Rdb v. Ac
This text of 27 So. 3d 1283 (Rdb v. Ac) is published on Counsel Stack Legal Research, covering Court of Civil Appeals of Alabama primary law. Counsel Stack provides free access to over 12 million legal documents including statutes, case law, regulations, and constitutions.
Opinion
R.D.B.
v.
A.C., C.B.C., D.A.C., and S.C.
Court of Civil Appeals of Alabama.
*1284 Jeremy L. Streetman of Fed Wood & Associates, LLC, Hamilton, for appellant.
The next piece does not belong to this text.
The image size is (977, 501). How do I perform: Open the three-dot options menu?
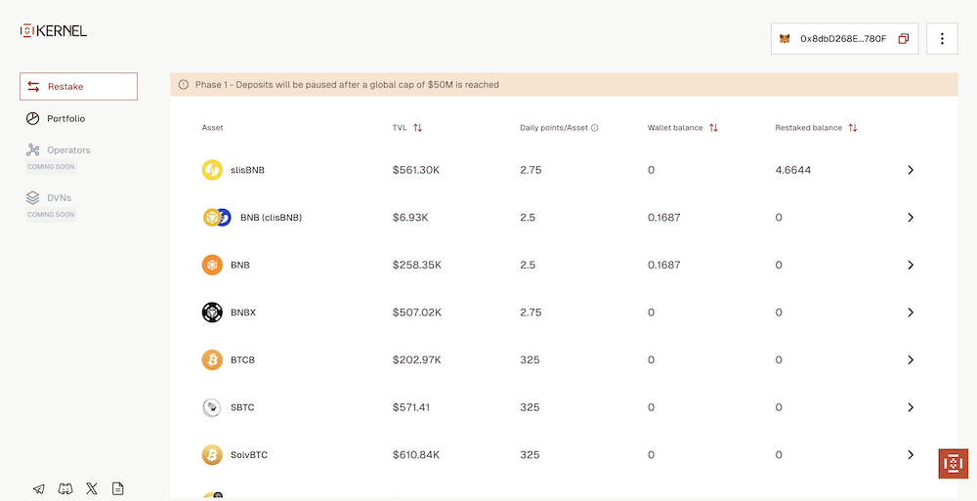pos(942,39)
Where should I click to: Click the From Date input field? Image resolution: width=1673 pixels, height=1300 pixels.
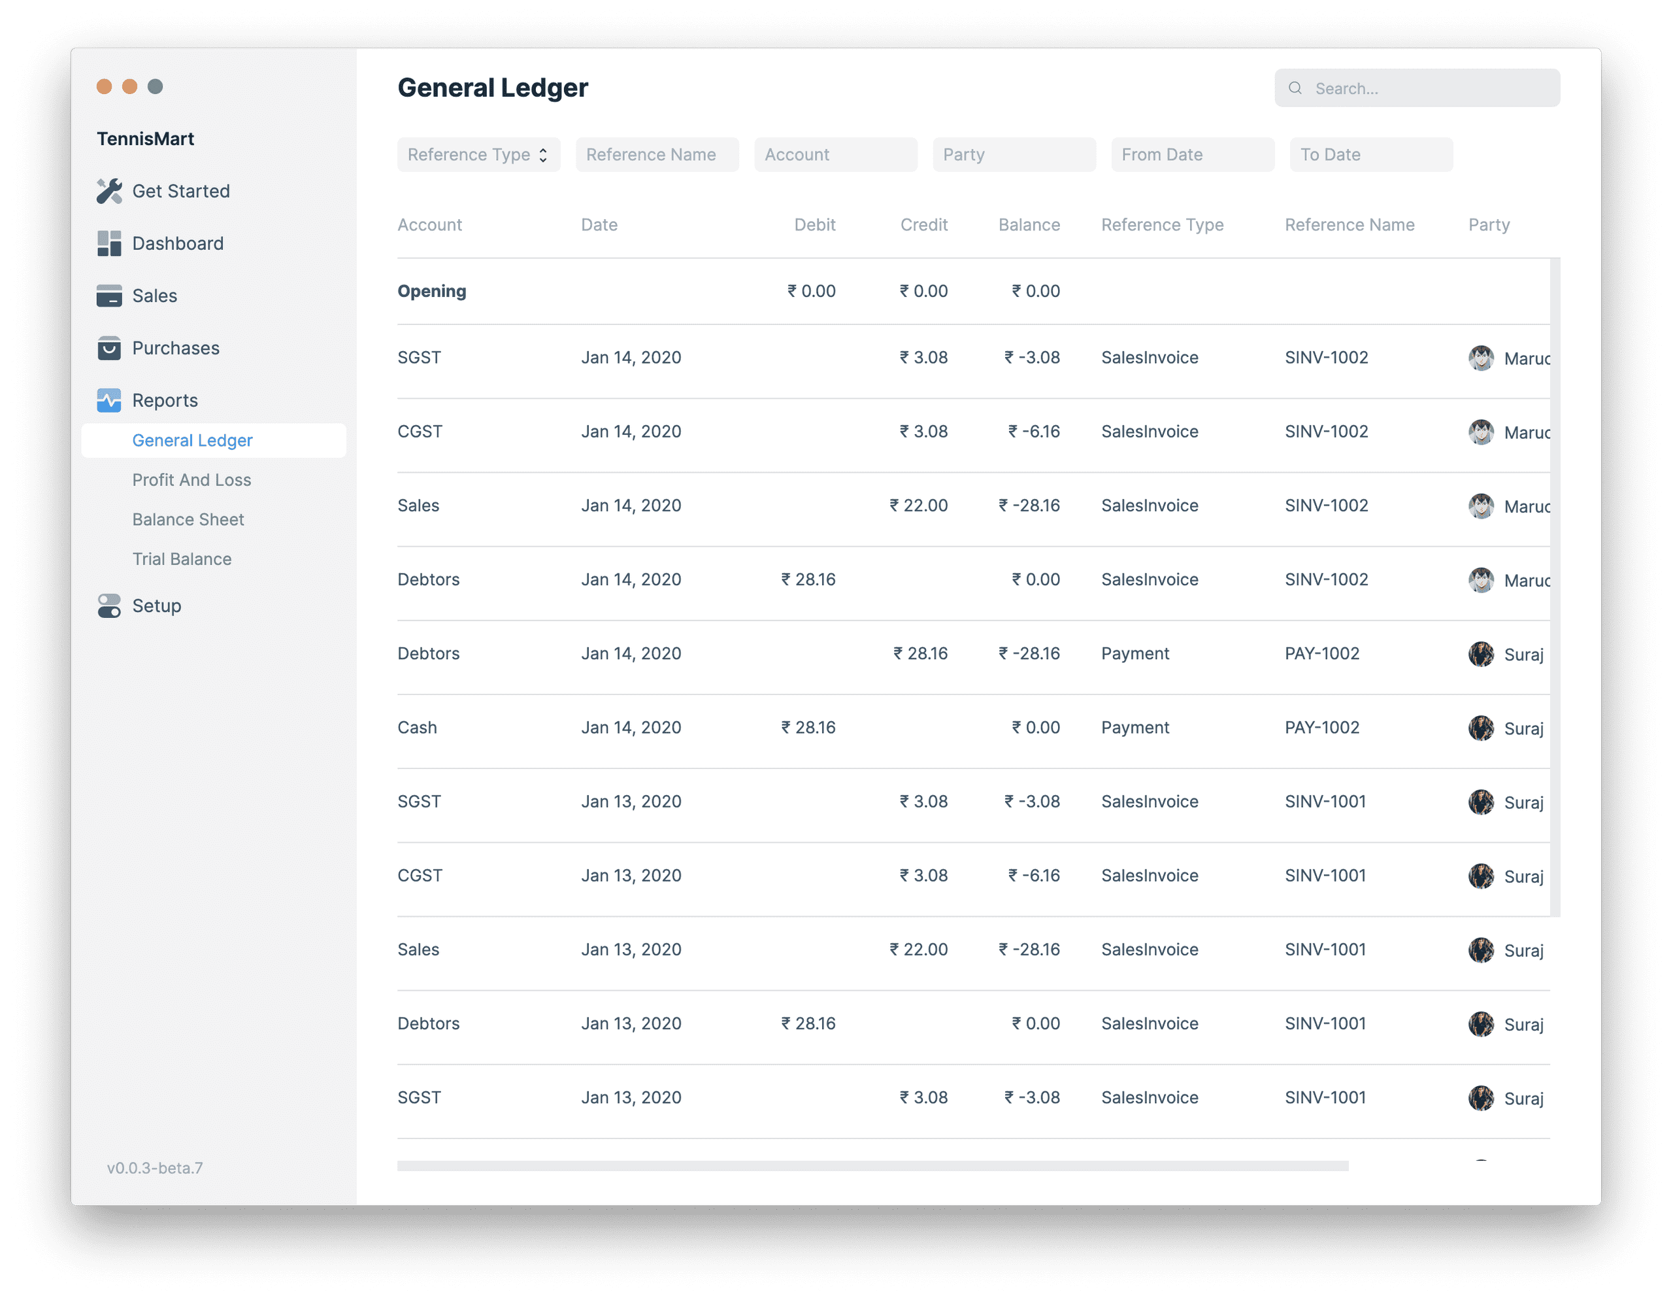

Submitted on appellant's brief only.
THOMAS, Judge.
A.C. ("the mother") and C.B.C. were married in 2004, when the mother was already pregnant with her second child, D.A.C. C.B.C. is the biological father of the mother's older child, M.C.; however, D.A.C. is not his biological offspring. Pursuant to former Ala.Code 1975, § 26-17-5(a)(1),[1] which was in effect at all times pertinent to this appeal, however, C.B.C. ("the legal father") is D.A.C.'s presumed father. Former § 26-17-5(a)(1) read, in pertinent part:
"(a) A man is presumed to be the natural father of a child if ...:
"(1) He and the child's natural mother are or have been married to each other and the child is born during the marriage ...."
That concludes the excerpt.